Dr. Landres cofounded Jumpstart Labs, a Los Angeles-based think tank and infrastructure support organization known for its applied research on faith-based social innovation, and chairs the board of Hub Los Angeles, a social enterprise development center in Los Angeles’s Arts District. A member of the Los Angeles County Quality and Productivity Commission, he chairs its Strategic Foresight Working Group.  Dr. Landres also co-chairs the Santa Monica Public Library’s Innovation Technology Task Force.

“Shawn Landres is a dynamic player in the Los Angeles nonprofit and philanthropic community and beyond,” said Bill Parent, acting director of the Luskin Center for Civil Society. “He is accomplished in solution-oriented leadership, innovation, and research. It is great to have him with us at UCLA.”

Dr. Landres co-conceived and led Jumpstart’s six-part Connected to Give series, a nationally representative study of religion and American household charitable giving. He will be working with the CCS and the California Community Foundation on a study and forecast of giving and civic well-being across Los Angeles to be conducted during the summer of 2015.

“Across the private, public, and charitable sectors, successful innovation is rooted in listening, whether to the data that informs the challenges at hand or to the people closest to them, who are best positioned to lead sustainable change,” said Dr.

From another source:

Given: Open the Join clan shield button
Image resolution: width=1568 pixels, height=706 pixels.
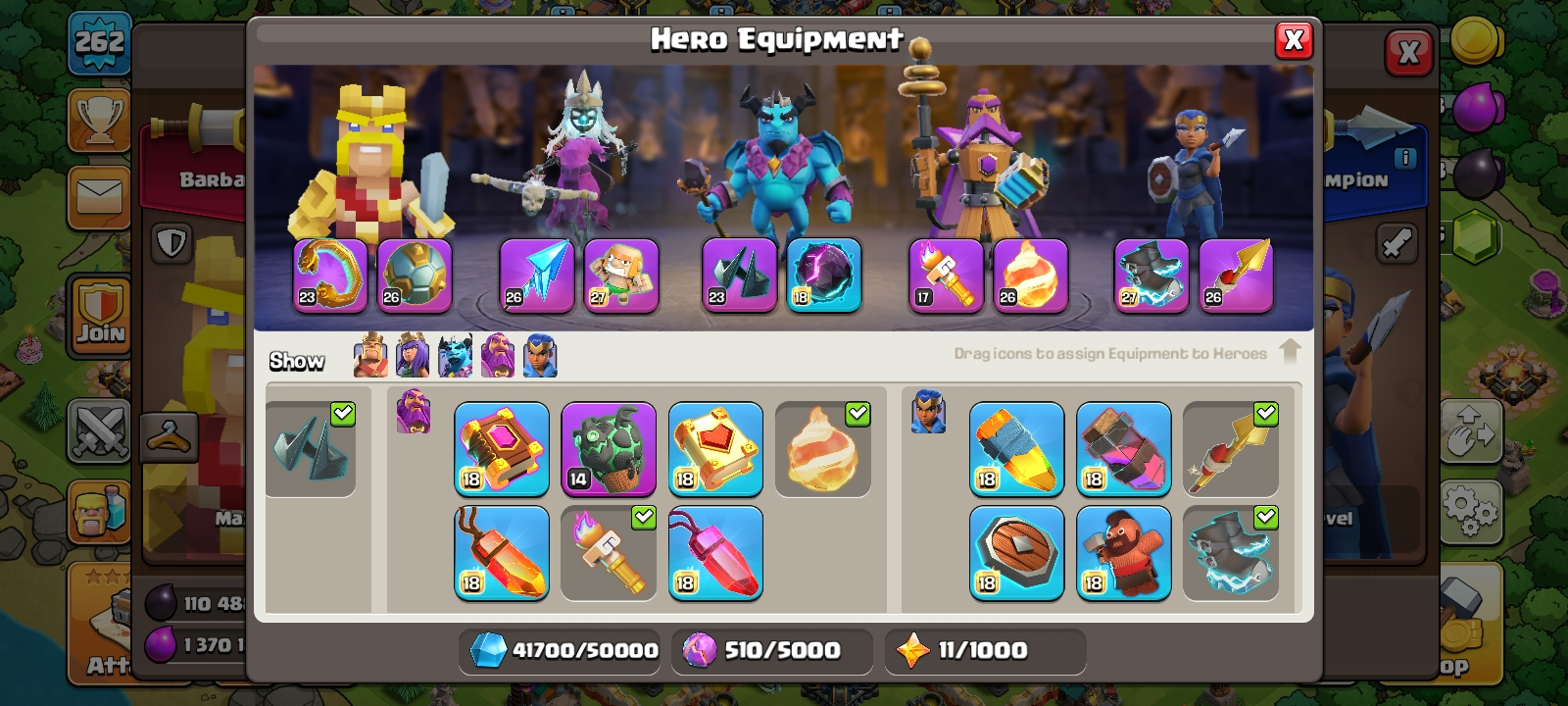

Landres. “I’m honored to have the opportunity to work with the insightful research team at UCLA Luskin to help advance effective evidence-based policymaking.”

Dr. Landres holds degrees in religious studies and social anthropology from Columbia University, the University of Oxford, and the University of California, Santa Barbara, where he earned his doctorate. He is a member of the board of directors of the Association for the Social Scientific Study of Jewry. Dr. Landres has co-edited four books and published award-winning articles and essays that advance intergroup understanding. He has more than two decades of experience in academic, nonprofit, and philanthropic leadership, social entrepreneurship, network building, and organizational development.  In 2009, The Forward named Dr. Landres one of America’s 50 most influential Jewish leaders. In 2012, the White House featured him as a “spotlight innovator” at its Faith-Based Social Innovation Conference and in 2013, the Liberty Hill Foundation honored him with its NextGen Leadership Award.